Le conducteur de 2026 n’a plus grand-chose à voir avec celui d’il y a cinq ans ! C’est ce que révèle la dernière livrée de l’enquête «Mobility Consumer Pulse», menée par le «McKinsey Center for Future Mobility» auprès de plus de 20 000 usagers en Chine, en Allemagne, au Japon, au Royaume-Uni et aux États-Unis. Intitulée «How consumers are reshaping the future of mobility», cette étude dresse le portrait d’un automobiliste aux budgets resserrés, mais aux exigences technologiques toujours plus élevées, de moins en moins fidèle aux marques historiques et de plus en plus tenté par de nouveaux modes de transport. Des tendances qui redessinent déjà l’avenir de l’industrie automobile. Décryptage !
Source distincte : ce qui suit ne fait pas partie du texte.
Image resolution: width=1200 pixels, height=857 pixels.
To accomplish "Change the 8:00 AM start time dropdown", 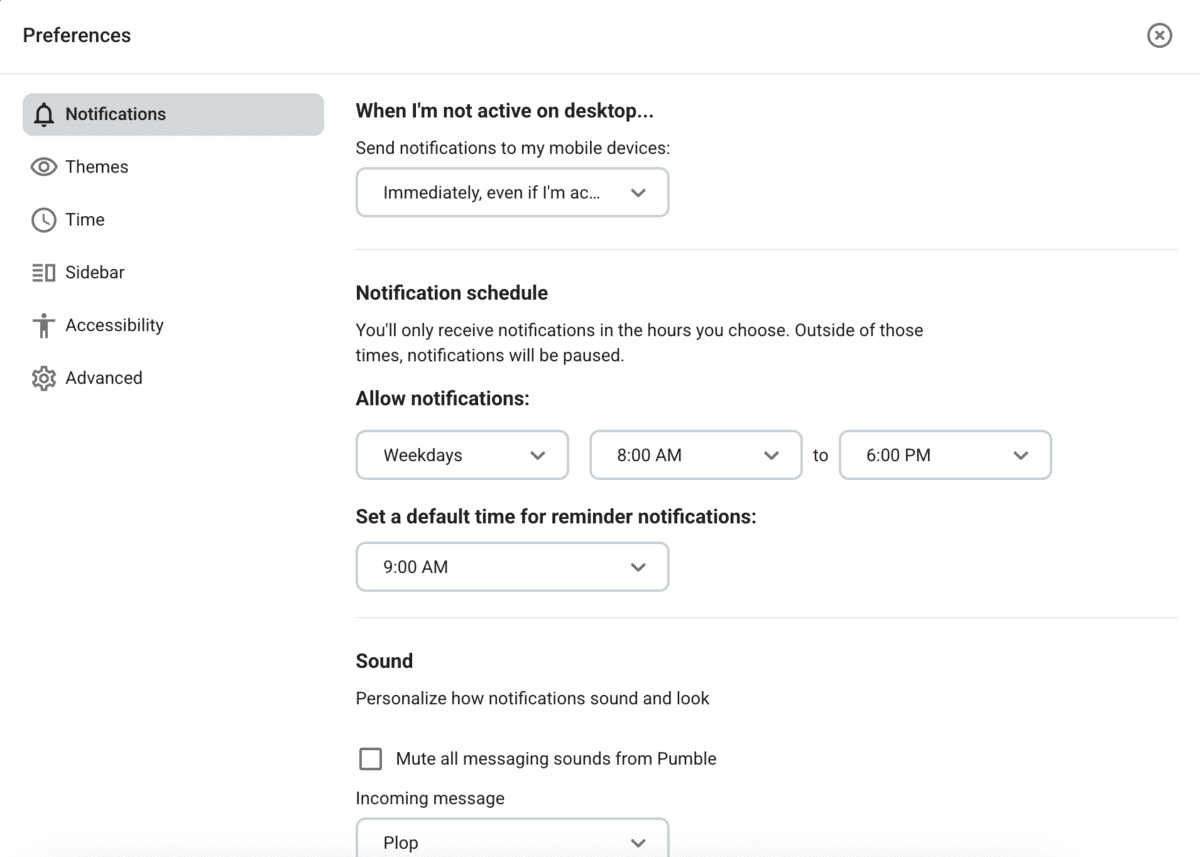I will point(695,455).
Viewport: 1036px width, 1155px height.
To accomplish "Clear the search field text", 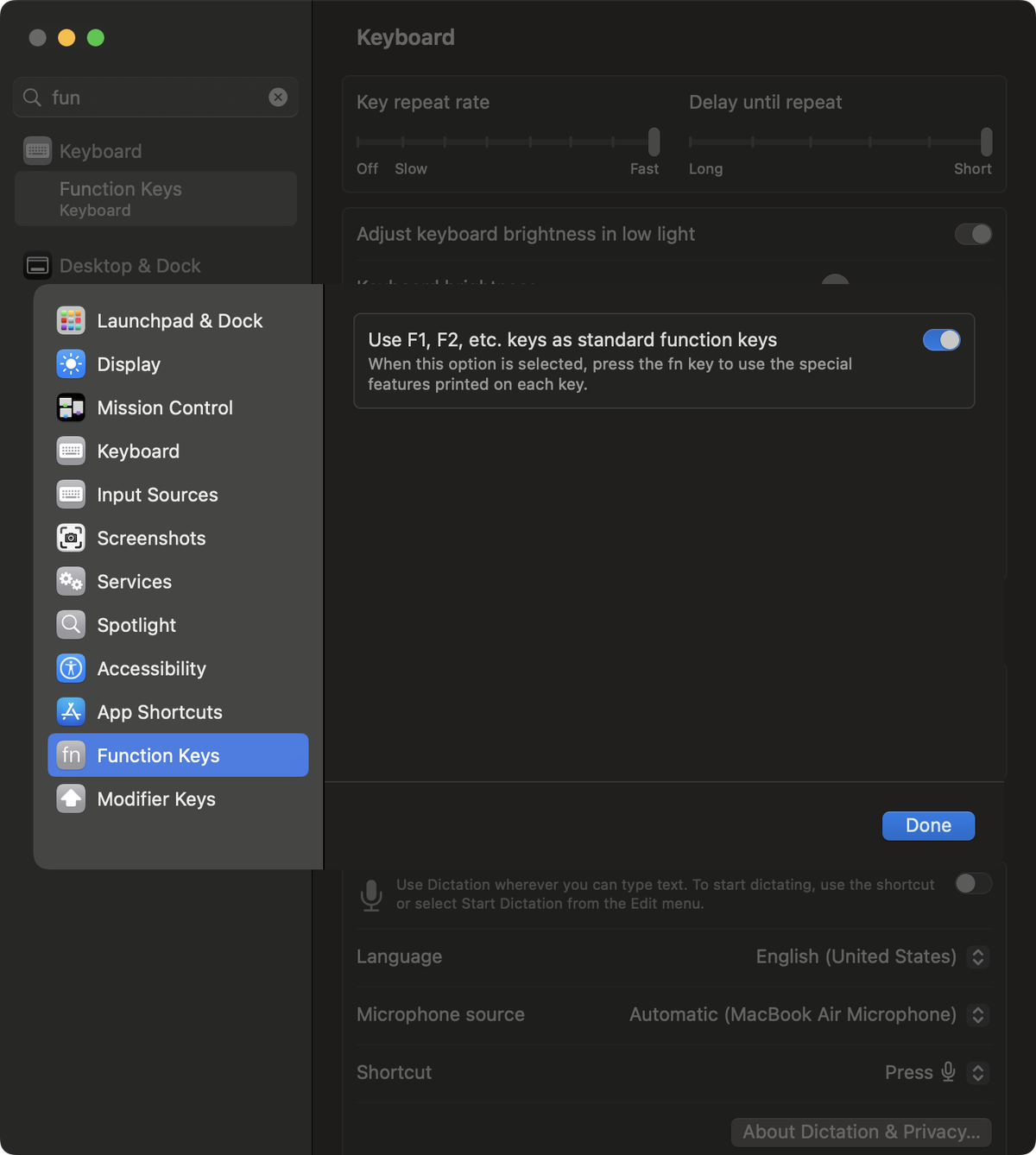I will pos(278,98).
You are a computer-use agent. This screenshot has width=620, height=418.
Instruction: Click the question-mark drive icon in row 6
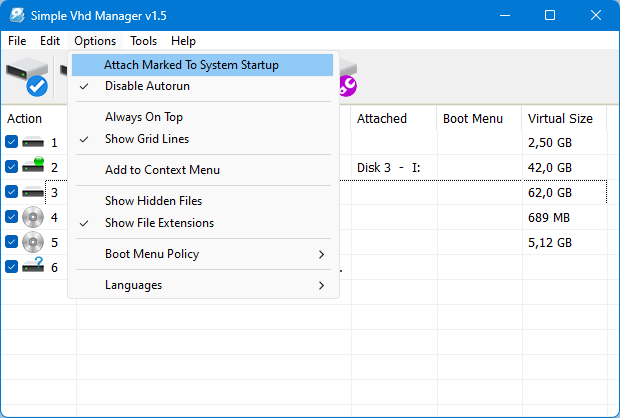pyautogui.click(x=33, y=266)

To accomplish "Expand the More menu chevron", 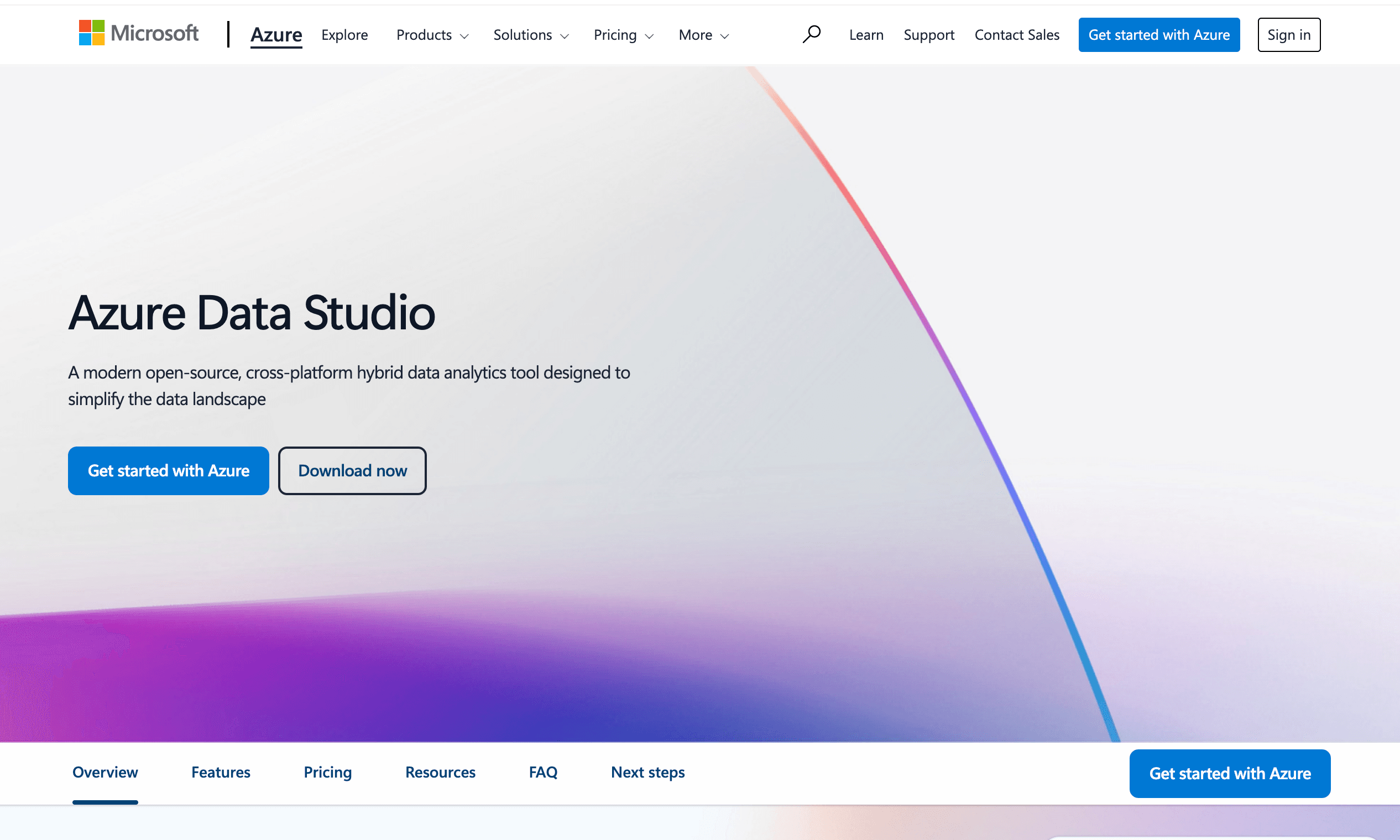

Premier constat de cette enquête : l’incertitude économique pèse directement sur les intentions d’achat. En moyenne, 32 % des personnes interrogées prévoient de reporter l’achat de leur prochain véhicule pour des raisons financières, et 45 % envisagent de se tourner vers une catégorie de véhicule inférieure à celle initialement prévue. Ces contraintes touchent en particulier les ménages avec enfants, les foyers à revenus modestes et les habitants des zones rurales. Près d’un consommateur sur deux prévoit désormais un budget inférieur à 40 000 dollars pour son prochain véhicule, tous segments confondus.
Cependant, restriction budgétaire ne rime pas avec renoncement à la qualité. En effet, le rapport qualité-prix arrive en tête des critères d’achat pour 60 % des répondants, juste derrière la qualité elle-même, et ce, quel que soit le niveau de revenu. Un signal clair pour les constructeurs : la montée en puissance de nouvelles marques, notamment chinoises, qui proposent des véhicules performants à prix compétitifs, impose désormais à l’ensemble du secteur une discipline accrue sur l’efficacité produit.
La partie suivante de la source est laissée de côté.